Depuis 2009-03, je transfère mes notes personnelles et diverses, à partir de plusieurs fichiers en format Allout, sous la forme de notes Tomboy (et ce lien aussi). Il m'en reste encore beaucoup à transférer, mais j'ai au moins transporté l'essentiel en ce qui concerne ma gestion quotidienne, et les travaux pour mon employeur. La prochaine étape s'occupera de mes fichiers NOTES et PLAN pour les loisirs (musique, dessins, bricolages, etc.). Tout le reste suivra ensuite. C'est un changement non-négligeable (!) dans mes habitudes de travail, mais je sens que ça va dans la bonne direction.

De plus, ça pousse bien dans une direction que Richard Nault m'avait déjà décrite comme un idéal, lors d'une longue discussion que nous avions eu au SRAM, l'un de ces soirs où il était particulièrement enthousiasme et inspiré. Il espérait alors, et ardemment, un outil qui lui permettrait de facilement sauver et éditer ses idées sous la forme d'un réseau de notes fortement inter-reliées (et non pas dans une nécessaire hiérarchie d'idées).

À l'usage, encore récent, je me rends compte que l'outil est fourbi de détails d'opération intelligemment pensés, et c'est encore un plaisir et une découverte pour moi. Je l'utilise avec Gnome sur Linux, avec lequel il est bien intégré, c'est certain. La documentation dit, quelque part: Tomboy is a desktop note taking application for Linux and Unix. Mais j'ai vu dans les notes du site plusieurs références à une implantation sur Windows, alors j'imagine qu'elle existe, mais sans l'avoir expérimentée. Comme Tomboy est écrit en C# (un langage privilégié par .NET), j'imagine, mais sans le savoir vraiment, qu'il doit aussi être orienté vers les usages sur Microsoft.

Il m'est venu à l'esprit qu'un autre outil Python, qui s'occupe déjà de convertir une partie de mes notes Tomboy vers le Web pourrait être adapté pour rattraper toutes les notes Tomboy se terminant par " blog entry", les ordonner chronologiquement, et les ajouter à mon pseudo-blog. Finalement, j'ai fait mieux que ça et me suis libéré du besoin de suffixer le titre spécialement. Je place une date comme première ligne d'une note Tomboy si je veux qu'elle se retrouve au pseudo-blog. Lors de la transformation de toutes mes notes Tomboy vers HTML, le convertisseur note la présence des dates et sauve la référence. Le blogue est ensuite produit, en ordre de date descendante, durant les phases finales de la conversion. J'ai transformé toutes les entrées existantes de mon pseudo-blog en notes Tomboy de telle manière que les sources véritables s'y retrouvent en entier

Je voulais aussi trouver moyen de garder l'idée d'une photo avec un court commentaire pour chaque entrée, cet aspect me semble agréable. C'est fait aussi, et même pas particulier pour mon pseudo-blogue. Je peux maintenant attacher à toute note Tomboy une ou plusieurs photos, chacune possiblement cliquable vers un autre lien. Ces photos sont attachées pendant la transformation vers HTML.

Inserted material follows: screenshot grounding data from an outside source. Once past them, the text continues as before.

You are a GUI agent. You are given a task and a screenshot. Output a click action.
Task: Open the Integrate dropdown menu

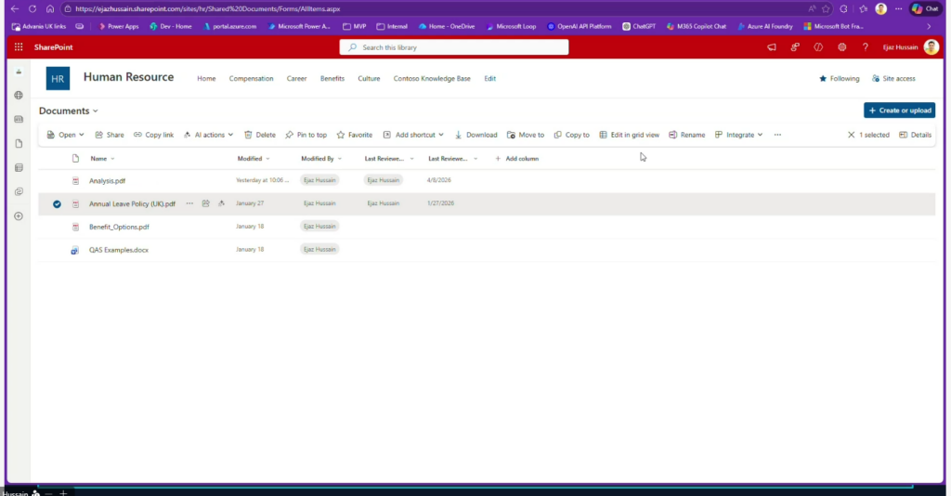click(x=738, y=135)
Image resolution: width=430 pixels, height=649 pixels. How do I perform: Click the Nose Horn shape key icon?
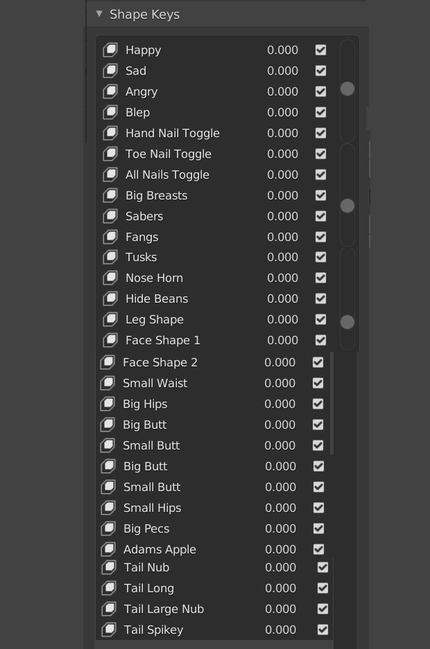110,278
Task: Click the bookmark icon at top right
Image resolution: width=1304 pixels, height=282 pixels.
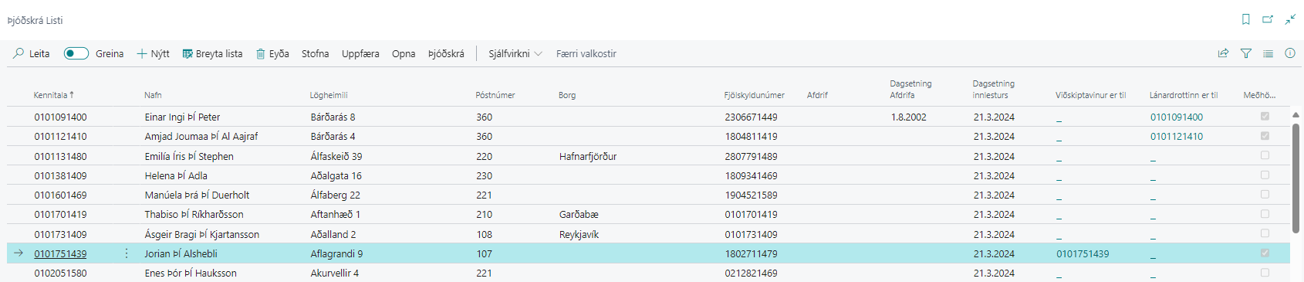Action: tap(1246, 19)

Chose certaine, je devrais nourrir mon pseudo-blogue plus souvent. Je ne manque pas de matériel pour le faire, mais il faut que le temps pris par l'édition et les transformations soit vraiment réduit au minimum. Je sens qu'il y a une avenue, dans ce que je viens de rapidement décrire. Ça devrait dorénavant m'être un peu plus facile. On verra bien si j'en profite!